Stored items
========================================================================
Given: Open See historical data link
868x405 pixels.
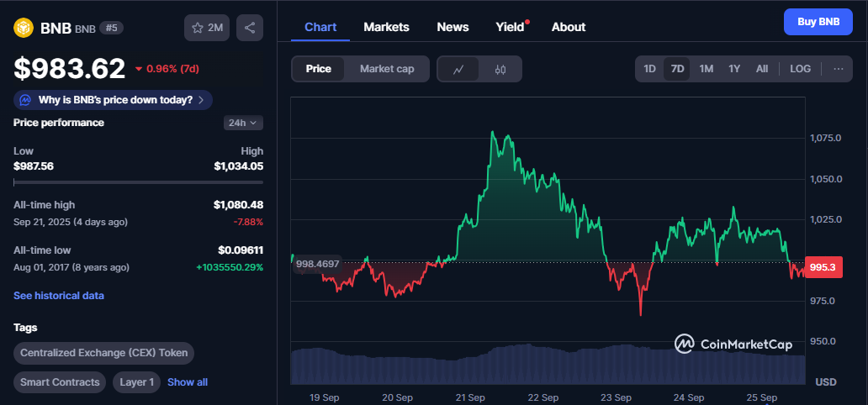Looking at the screenshot, I should point(59,296).
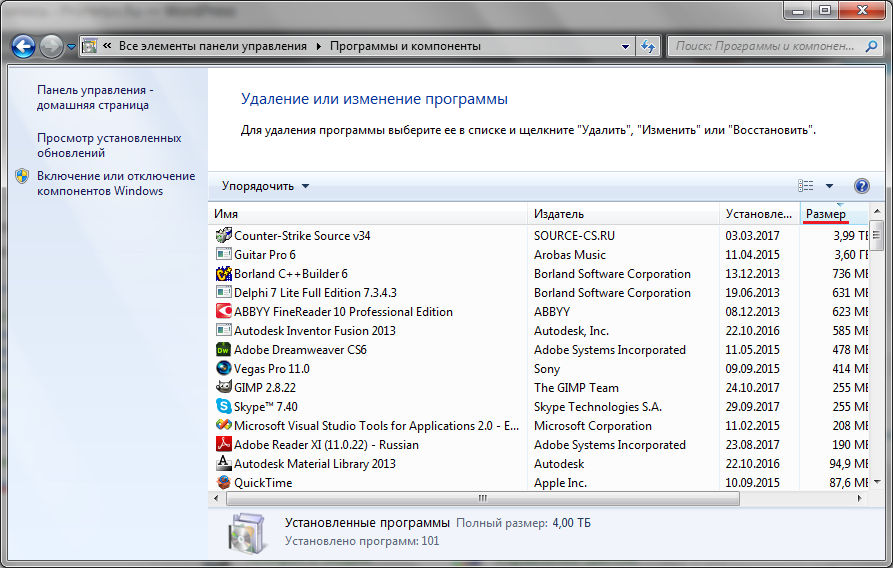The image size is (893, 568).
Task: Select the Vegas Pro 11.0 row
Action: pyautogui.click(x=370, y=369)
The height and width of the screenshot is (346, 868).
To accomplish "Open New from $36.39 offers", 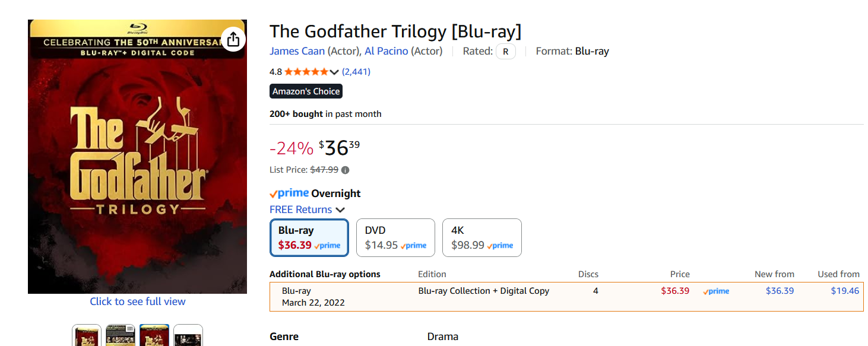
========================================================================
• Task requirements: Give the lines exactly, from the first line of the entries to the line with "The height and", both ends included. Skip the pictures.

• Reply:
Given: Open See historical data link
868x405 pixels.
Looking at the screenshot, I should point(59,296).
The image size is (893, 568).
Task: Select the Vegas Pro 11.0 row
Action: pyautogui.click(x=370, y=369)
The height and width of the screenshot is (346, 868).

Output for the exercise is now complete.